AsynchronousException{java.lang.Exception: Could not materialize checkpoint 60 for operator Source: analytics_standarddata_weapp_share-druid -> XXXXXXXXXX (1/1).}
at org.apache.flink.streaming.runtime.tasks.StreamTask$AsyncCheckpointExceptionHandler.tryHandleCheckpointException(StreamTask.java:1153)
at org.apache.flink.streaming.runtime.tasks.StreamTask$AsyncCheckpointRunnable.handleExecutionException(StreamTask.java:947)
at org.apache.flink.streaming.runtime.tasks.StreamTask$AsyncCheckpointRunnable.run(StreamTask.java:884)
at java.util.concurrent.Executors$RunnableAdapter.call(Executors.java:511)
at java.util.concurrent.FutureTask.run(FutureTask.java:266)

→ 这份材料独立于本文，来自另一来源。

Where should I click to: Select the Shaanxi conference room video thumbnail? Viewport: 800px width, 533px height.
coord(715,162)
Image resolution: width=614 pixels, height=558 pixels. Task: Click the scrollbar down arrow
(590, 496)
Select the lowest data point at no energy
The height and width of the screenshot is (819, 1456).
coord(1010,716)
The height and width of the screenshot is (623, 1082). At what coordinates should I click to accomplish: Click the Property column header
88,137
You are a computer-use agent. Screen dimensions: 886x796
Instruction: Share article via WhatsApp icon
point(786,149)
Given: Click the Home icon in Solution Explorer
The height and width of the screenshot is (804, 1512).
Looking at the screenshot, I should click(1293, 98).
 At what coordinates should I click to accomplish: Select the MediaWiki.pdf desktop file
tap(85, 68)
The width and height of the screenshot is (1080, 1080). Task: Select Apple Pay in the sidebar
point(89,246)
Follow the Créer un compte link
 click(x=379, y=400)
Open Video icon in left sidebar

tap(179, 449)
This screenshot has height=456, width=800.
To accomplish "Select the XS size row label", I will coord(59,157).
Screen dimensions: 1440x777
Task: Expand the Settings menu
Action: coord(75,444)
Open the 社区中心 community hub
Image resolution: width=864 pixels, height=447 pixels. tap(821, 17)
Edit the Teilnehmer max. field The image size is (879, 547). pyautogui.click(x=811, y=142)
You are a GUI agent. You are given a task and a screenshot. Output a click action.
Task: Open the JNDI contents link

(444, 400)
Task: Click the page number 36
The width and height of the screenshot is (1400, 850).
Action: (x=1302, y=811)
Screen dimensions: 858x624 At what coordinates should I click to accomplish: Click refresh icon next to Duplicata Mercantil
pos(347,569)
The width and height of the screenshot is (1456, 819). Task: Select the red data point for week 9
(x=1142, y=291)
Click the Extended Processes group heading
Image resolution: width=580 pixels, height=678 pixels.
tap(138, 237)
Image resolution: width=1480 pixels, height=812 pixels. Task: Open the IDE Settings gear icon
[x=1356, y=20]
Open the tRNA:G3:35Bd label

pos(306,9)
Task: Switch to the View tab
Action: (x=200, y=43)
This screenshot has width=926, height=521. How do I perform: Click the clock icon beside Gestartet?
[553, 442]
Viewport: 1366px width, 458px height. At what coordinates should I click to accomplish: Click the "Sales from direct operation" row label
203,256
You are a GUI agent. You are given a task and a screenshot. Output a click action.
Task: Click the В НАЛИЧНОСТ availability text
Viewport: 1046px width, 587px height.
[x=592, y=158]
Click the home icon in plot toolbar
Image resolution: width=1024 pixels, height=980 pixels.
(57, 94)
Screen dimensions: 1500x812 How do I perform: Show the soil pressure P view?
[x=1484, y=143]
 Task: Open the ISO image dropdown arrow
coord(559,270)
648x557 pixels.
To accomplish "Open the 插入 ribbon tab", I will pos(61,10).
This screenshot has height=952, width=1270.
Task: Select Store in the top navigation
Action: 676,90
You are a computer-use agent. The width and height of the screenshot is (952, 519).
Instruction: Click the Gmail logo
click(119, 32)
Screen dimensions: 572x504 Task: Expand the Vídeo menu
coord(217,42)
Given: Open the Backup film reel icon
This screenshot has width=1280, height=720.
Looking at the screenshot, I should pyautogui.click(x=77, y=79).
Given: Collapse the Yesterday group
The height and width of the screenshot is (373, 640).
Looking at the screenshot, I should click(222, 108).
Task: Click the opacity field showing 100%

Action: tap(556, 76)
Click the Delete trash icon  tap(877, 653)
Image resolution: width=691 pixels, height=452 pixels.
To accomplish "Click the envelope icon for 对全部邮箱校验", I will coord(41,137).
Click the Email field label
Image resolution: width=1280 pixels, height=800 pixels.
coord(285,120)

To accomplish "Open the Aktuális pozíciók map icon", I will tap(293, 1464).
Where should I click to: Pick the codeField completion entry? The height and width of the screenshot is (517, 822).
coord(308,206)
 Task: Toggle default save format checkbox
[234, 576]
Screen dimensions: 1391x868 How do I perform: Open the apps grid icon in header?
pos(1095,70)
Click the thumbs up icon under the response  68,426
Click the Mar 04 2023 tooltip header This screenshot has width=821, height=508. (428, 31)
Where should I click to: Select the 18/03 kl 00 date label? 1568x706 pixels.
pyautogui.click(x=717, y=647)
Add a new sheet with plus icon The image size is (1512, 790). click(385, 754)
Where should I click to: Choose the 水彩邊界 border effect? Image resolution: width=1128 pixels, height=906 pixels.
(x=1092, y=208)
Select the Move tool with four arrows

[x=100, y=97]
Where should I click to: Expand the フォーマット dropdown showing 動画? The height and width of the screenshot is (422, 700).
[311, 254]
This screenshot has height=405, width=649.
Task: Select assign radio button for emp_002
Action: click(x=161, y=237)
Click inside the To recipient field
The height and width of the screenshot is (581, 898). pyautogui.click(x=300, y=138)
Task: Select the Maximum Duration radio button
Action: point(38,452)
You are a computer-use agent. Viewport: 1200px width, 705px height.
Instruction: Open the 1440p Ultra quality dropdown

at java.util.concurrent.ThreadPoolExecutor.runWorker(ThreadPoolExecutor.java:1149)
at java.util.concurrent.ThreadPoolExecutor$Worker.run(ThreadPoolExecutor.java:624)
at java.lang.Thread.run(Thread.java:748)
Caused by: java.lang.Exception: Could not materialize checkpoint 60 for operator Source: analytics_standarddata_weapp_share-druid -> XXXXXXXXXX (1/1).
at org.apache.flink.streaming.runtime.tasks.StreamTask$AsyncCheckpointRunnable.handleExecutionException(StreamTask.java:942)
... 6 more
Caused by: java.util.concurrent.ExecutionException: java.io.IOException: Could not flush and close the file system output stream to hdfs:/saas/app/flink/checkpoints/1a3bc71ac57f33961637adf340e9c28f/chk-60/253fc668-9241-41c7-994d-3e72aa7281ef in order to obtain the stream state handle
at java.util.concurrent.FutureTask.report(FutureTask.java:122)
at java.util.concurrent.FutureTask.get(FutureTask.java:192)
at org.apache.flink.util.FutureUtil.runIfNotDoneAndGet(FutureUtil.java:53)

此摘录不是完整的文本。